* **LIST OF TASKS**
**1)** Render this sentence from the press release about the 2017 EEG contribution in Spanish: "The payment is going to rise to 6.88 Cent/kWh, almost twice as high as 2011."
**2)** Extend the press release about the 2017 EEG contribution with new text that picks up after its final sentence.

* **TEXT EXCERPT**
*** Block opens ***
14. October 2016 / EEG contribution 2017 almost twice as high as 2011 was declared reasonable from the German government

With regard to a press release of the German Textile and Fashion Confederation (textil+mode) today, power operators have published the EEG contribution for 2017. The payment is going to rise to 6.88 Cent/kWh, almost twice as high as 2011. The amount was declared reasonable from the German government. At the same time, current investigations reveal that the costs of the energy revolution are continuously getting out of hand in other areas as well.

“In 2011, the German government declared that the former EEG contribution of 3.5 Cent/kWh equaled the reasonable limit. Now the contribution is twice as high. Therefore, we definitely need a system change in financing the energy revolution in order to meet the costs of the EEG”, said Ingeborg Neumann, President of the German Textile and Fashion Confederation.

The German Textile and Fashion Confederation in a league with other industries of the small and medium sized businesses demands that the energy revolution as issue of society as a whole shall be financed by the government in the future. All contributions due to the energy revolution could therefore be omitted. Costs would be divided more fairly if financed performance related by tax returns in the future. Hence production costs could be lowered and investment would become once more attractive. Moreover low-income earners would be disburdened.
*** Block closes ***
[Stored data entries]
*** Block opens ***
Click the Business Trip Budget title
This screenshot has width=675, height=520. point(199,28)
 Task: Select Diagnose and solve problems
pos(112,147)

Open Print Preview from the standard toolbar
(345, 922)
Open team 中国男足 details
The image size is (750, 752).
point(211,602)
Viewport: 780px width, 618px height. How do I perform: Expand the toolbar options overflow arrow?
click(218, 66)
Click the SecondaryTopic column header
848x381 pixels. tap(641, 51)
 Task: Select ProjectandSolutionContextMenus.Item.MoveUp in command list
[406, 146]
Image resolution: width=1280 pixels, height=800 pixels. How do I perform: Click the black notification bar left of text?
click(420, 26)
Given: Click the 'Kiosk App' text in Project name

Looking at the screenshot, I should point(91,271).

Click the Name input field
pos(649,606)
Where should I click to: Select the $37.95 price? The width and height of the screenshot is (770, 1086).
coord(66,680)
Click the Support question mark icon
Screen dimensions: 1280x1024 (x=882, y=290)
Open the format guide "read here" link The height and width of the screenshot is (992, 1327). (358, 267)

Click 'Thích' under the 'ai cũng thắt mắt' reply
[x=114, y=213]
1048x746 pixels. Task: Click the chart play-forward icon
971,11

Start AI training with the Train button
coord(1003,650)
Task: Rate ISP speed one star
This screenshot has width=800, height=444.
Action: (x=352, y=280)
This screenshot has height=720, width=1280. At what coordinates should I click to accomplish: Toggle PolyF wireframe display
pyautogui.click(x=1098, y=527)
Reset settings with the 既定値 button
*** Block closes ***
* **EXERCISE RESPONSES**
**1)** El pago aumentará a 6,88 céntimos/kWh, casi el doble que en 2011.

**2)**
The German textile and apparel industry (including the shoe and leather industry) comprises about 1,400 companies with approximately 130,000 employees equaling the second largest consumer goods industry in Germany. German textile and fashion enterprises generate an annual turnover of about 31 billion euros (textiles 60 %, apparel 40 %) and are in first place within Europe. Textile companies are important suppliers of the automotive, aeronautic, medical and geo-technological sector, etc. The German Textile and Fashion Confederation textil + mode acts in place of the sector’s interest with regard to economic, social, pay scale and education politics.